15.00 - Characteristics of Ordered Analytical Functions - Teradata Database

Teradata Database SQL Functions, Operators, Expressions, and Predicates

Product
Teradata Database
Release Number
15.00
Content Type
Programming Reference
Publication ID
B035-1145-015K
Language
English (United States)

Characteristics of Ordered Analytical Functions

The Function Value

The function value for a column in a row considers that row (and a subset of all other rows in the group) and produces a new value.

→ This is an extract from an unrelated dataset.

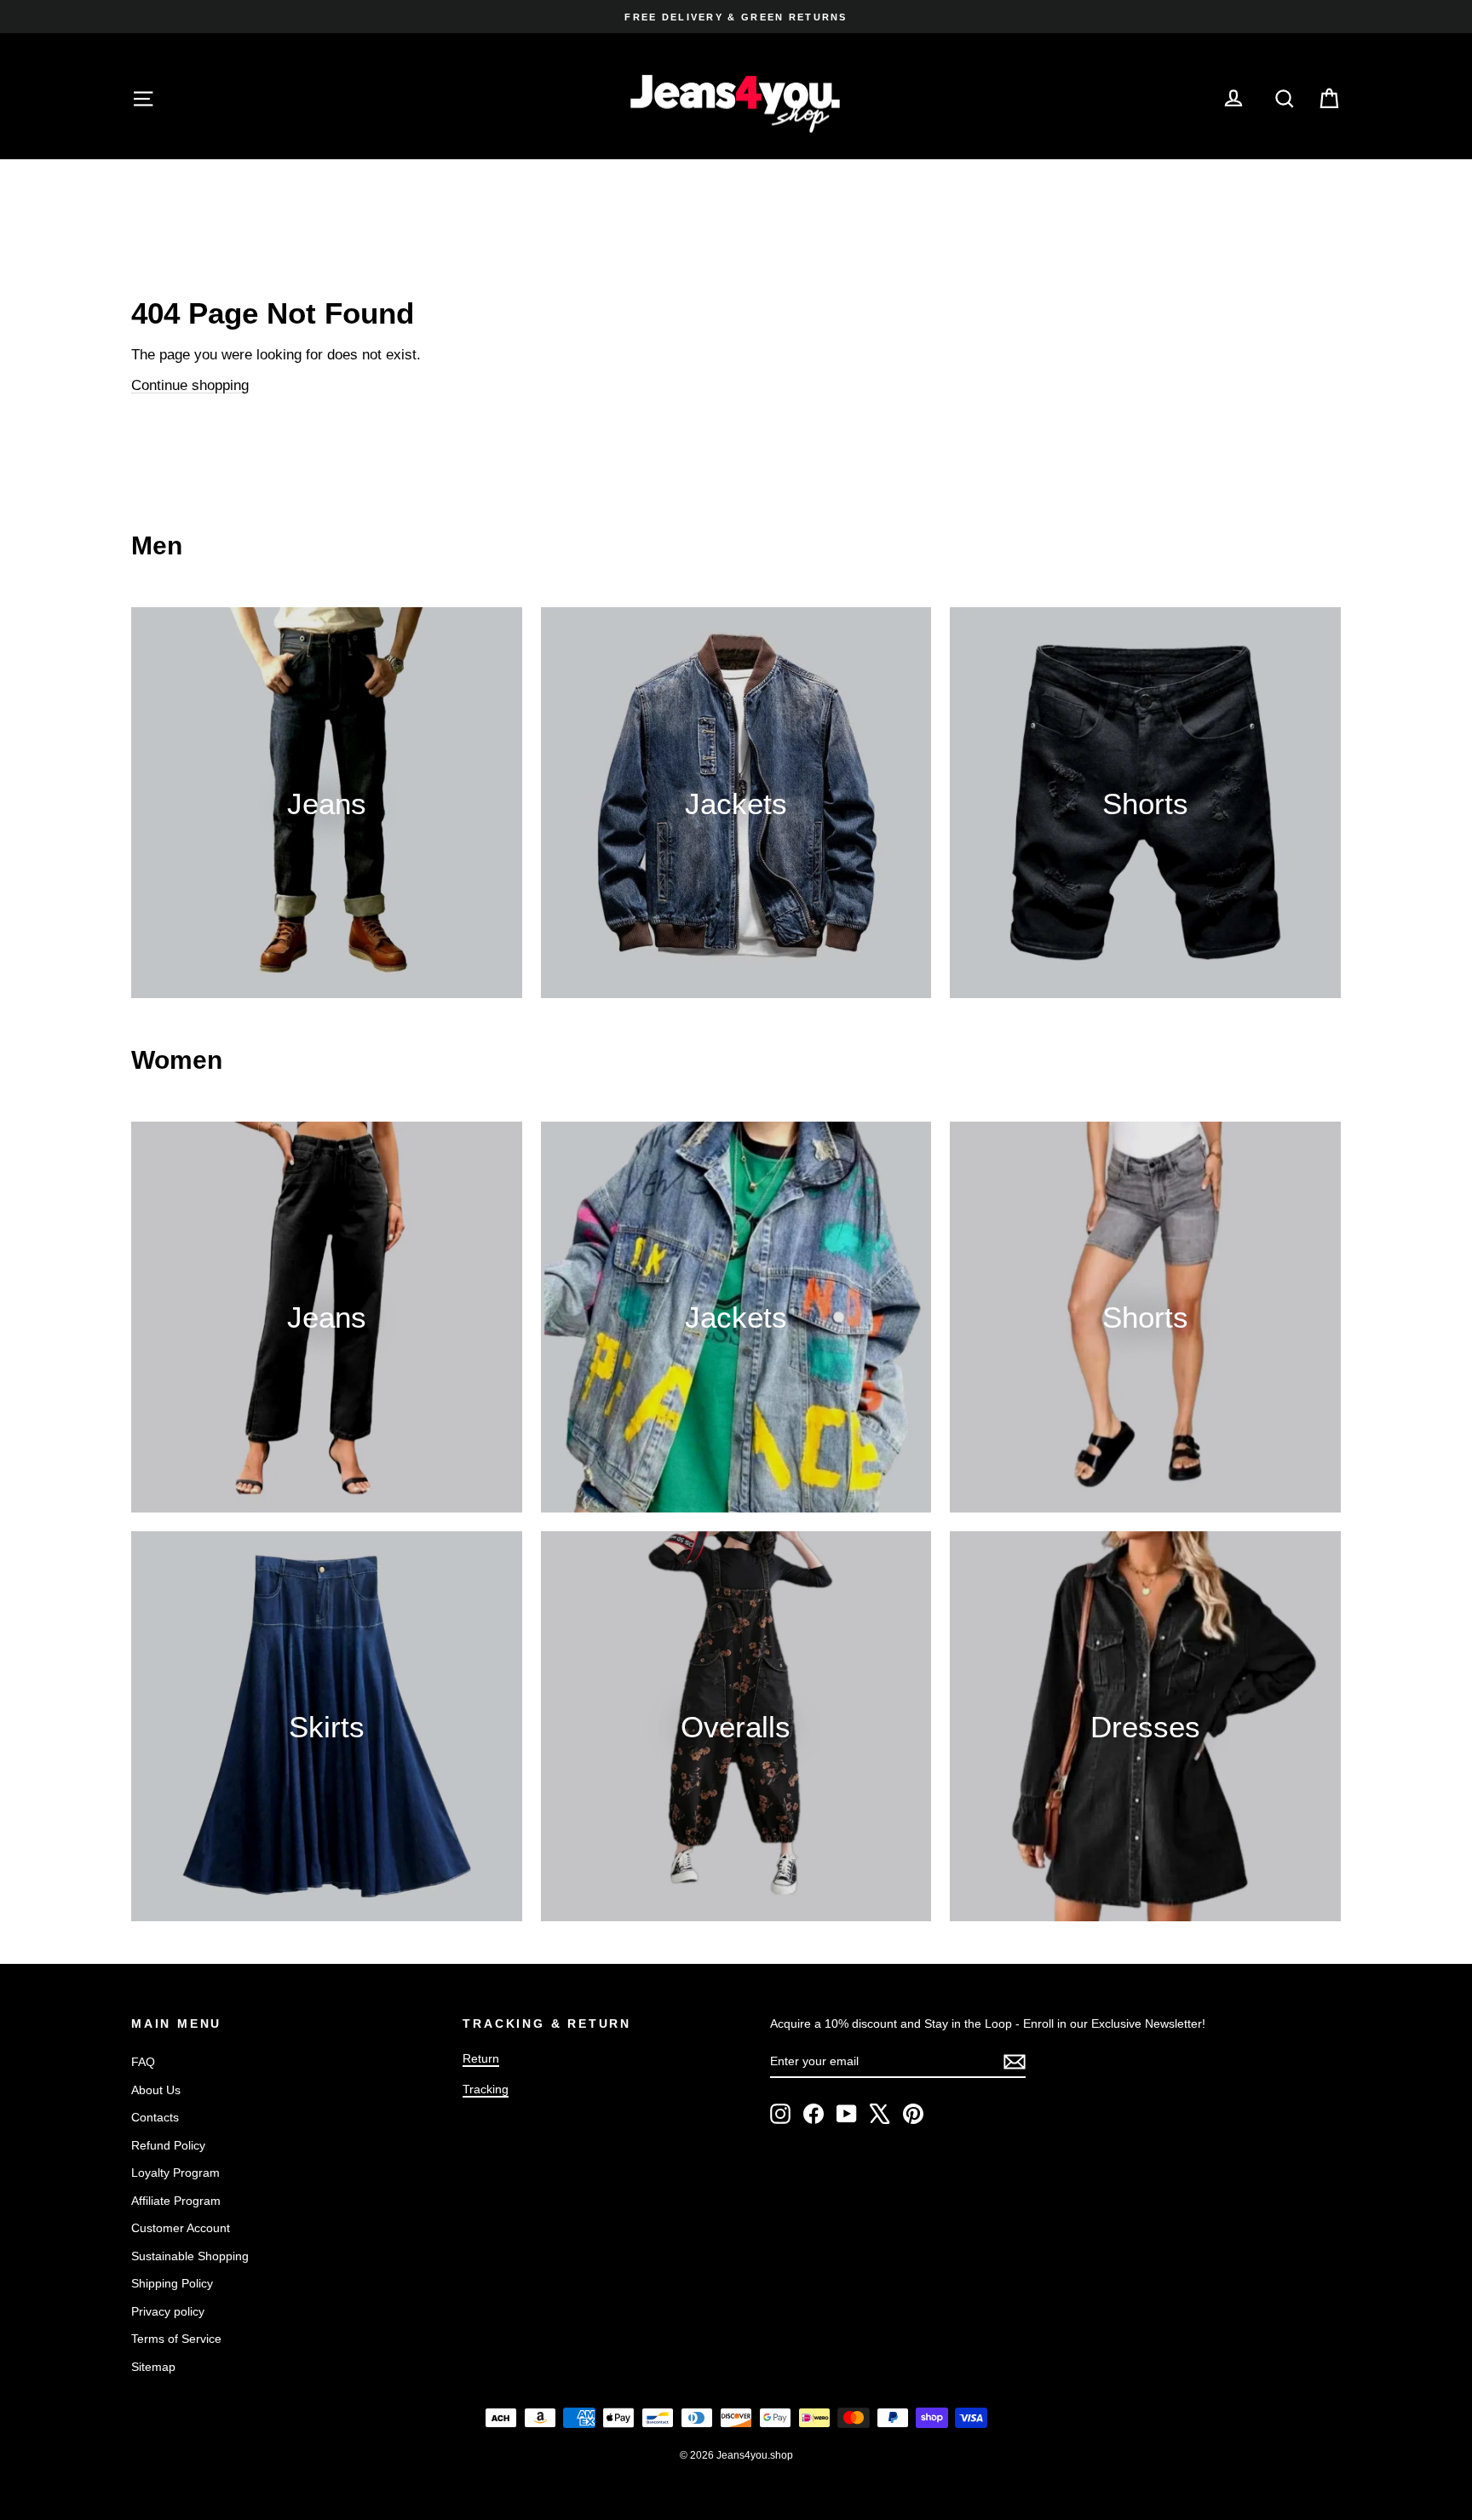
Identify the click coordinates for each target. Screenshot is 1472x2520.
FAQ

The generic function describing this operation is as follows:

   new_column_value = FUNCTION(column_value,rows_defined_by_window)

Use of QUALIFY Clause

Rows can be eliminated by applying conditions on the new column value. The QUALIFY clause is analogous to the HAVING clause of aggregate functions. The QUALIFY clause eliminates rows based on the function value, returning a new value for each of the participating rows. For example:

   SELECT StoreID, SUM(profit) OVER (PARTITION BY StoreID)
   FROM facts
   QUALIFY SUM(profit) OVER (PARTITION BY StoreID) > 2;

An SQL query that contains both ordered analytical functions and aggregate functions can have both a QUALIFY clause and a HAVING clause, as in the following example:

   SELECT StoreID, SUM(sale), 
   SUM(profit) OVER (PARTITION BY StoreID)
   FROM facts
   GROUP BY StoreID, sale, profit
   HAVING SUM(sale) > 15
   QUALIFY SUM(profit) OVER (PARTITION BY StoreID) > 2;

For details on the QUALIFY clause, see SQL Data Manipulation Language.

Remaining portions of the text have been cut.